Tutto inizia una notte come tante, quando i due giovani, dopo aver consumato il solito panino con cicoria, specialità della zona, girovagando per il quartiere investono uccidendo casualmente un uomo. Presi dal panico , i due, si recano, chiedendo aiuto dal padre di Manolo, quest’ultimo il giorno dopo scopre che l’uomo ucciso accidentalmente altri non è che un pentito di un pericoloso clan criminale, a cui gli stessi davano la caccia per eliminarlo. A questo punto la vicenda prende traiettorie imprevedibili, e per i due ragazzi e di riflesso le loro famiglie si aprono nuovi scenari.

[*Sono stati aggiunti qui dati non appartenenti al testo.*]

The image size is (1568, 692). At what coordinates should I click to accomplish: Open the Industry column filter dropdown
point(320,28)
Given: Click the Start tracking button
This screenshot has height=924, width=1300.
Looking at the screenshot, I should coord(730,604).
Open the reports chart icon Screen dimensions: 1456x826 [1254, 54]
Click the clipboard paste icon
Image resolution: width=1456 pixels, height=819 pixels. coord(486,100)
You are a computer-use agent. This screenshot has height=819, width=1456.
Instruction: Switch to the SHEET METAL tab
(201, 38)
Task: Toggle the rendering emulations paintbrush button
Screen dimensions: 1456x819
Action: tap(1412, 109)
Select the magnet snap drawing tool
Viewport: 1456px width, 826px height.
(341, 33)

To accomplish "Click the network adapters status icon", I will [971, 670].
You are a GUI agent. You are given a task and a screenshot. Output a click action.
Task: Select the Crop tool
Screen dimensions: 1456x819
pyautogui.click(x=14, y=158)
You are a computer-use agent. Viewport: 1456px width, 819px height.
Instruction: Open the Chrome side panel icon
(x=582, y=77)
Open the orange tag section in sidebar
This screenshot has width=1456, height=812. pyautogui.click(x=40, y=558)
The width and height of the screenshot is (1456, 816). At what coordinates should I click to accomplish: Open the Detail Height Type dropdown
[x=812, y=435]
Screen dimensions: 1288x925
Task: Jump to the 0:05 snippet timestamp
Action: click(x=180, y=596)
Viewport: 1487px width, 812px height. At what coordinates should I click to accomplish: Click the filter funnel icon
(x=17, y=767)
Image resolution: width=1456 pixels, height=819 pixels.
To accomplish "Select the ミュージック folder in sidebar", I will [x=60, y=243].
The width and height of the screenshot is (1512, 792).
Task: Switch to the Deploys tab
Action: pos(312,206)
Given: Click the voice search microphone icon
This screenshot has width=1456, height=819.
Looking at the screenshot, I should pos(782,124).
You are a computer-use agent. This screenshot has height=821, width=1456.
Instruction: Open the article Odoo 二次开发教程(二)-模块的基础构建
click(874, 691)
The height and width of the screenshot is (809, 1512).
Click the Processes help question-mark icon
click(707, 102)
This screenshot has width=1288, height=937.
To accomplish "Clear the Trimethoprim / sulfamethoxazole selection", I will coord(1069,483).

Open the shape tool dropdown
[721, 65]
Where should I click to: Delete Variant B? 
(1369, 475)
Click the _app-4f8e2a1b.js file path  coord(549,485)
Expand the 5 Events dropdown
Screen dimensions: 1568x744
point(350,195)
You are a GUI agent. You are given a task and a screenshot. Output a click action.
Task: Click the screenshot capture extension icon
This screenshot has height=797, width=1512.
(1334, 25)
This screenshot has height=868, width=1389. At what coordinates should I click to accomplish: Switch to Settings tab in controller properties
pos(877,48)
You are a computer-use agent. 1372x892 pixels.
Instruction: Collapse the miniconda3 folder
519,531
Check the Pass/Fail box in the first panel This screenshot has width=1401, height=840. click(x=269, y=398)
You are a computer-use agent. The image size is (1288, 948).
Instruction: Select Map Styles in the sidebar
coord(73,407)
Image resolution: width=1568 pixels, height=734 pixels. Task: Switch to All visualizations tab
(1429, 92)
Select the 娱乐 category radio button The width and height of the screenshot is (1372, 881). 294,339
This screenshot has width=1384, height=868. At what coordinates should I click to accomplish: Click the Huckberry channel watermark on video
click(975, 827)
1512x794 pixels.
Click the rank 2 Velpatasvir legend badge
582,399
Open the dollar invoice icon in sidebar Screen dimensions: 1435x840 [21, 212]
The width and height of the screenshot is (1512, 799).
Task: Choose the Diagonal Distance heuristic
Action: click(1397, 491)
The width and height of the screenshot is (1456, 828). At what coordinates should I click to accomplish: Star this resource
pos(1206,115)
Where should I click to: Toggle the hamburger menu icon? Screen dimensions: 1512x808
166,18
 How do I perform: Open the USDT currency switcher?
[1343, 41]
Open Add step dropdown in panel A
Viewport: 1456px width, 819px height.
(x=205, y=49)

Questa pellicola ha tutti gli elementi al posto giusto, sembra scritta e diretta da due veterani con anni di esperienza e non da due trentenni, all’epoca, all’esordio. I D’Innocenzo evitano retorica e spettacolarizzazione gratuita, invitando lo spettatore a fermarsi e riflettere, pur non mancando le scene forti, girate con cura e stile impeccabili, con primi piani e campi lunghi magistrali e raccontando personaggi che , nonostante l’inflazionamento di questi anni per via di film e serie tv, vedi Gomorra, Suburra e Romanzo criminale, riescono a dire qualcosa di nuovo. I due giovani autori riescono a dare una nuova prospettiva alla storia, con taglio stilistico personale e coraggio, puntando sugli effetti e i cambiamenti che la violenza determina su Mirko e Manolo, ottimamente interpretati da Matteo Olivetti e Andrea Carpenzano; lo stesso possiamo dire di Luca Zingaretti, il boss, per una volta dall’altra parte della barricata, un plauso anche per Milena Mancini e Max Tortora in due ruoli sofferti, con quest’ultimo finalmente lontano da mediocri e dimenticabili commediole. Splendida la fotografia di Paolo Carnera che illumina la periferia romana.
La pellicola è stata lungamente applaudita al Festival di Berlino e a raccolto consensi in tutta Europa, oltre al nastro d’argento per miglior regista esordiente, in questo caso due. Nonostante sia stato maldistribuito si è fatto largo con ottimi incassi. Recuperate questo incoraggiante esordio di due giovani destinati ad una brillante carriera. Un cinema, quello dei fratelli, che può essere tranquillamente esportato anche al di fuori dei confini nazionali con il tema universale dell’amicizia fraterna, con un preciso stile in linea con il cinema contemporaneo, e se pensate alla giovane età dei registi è ancor più sensazionale.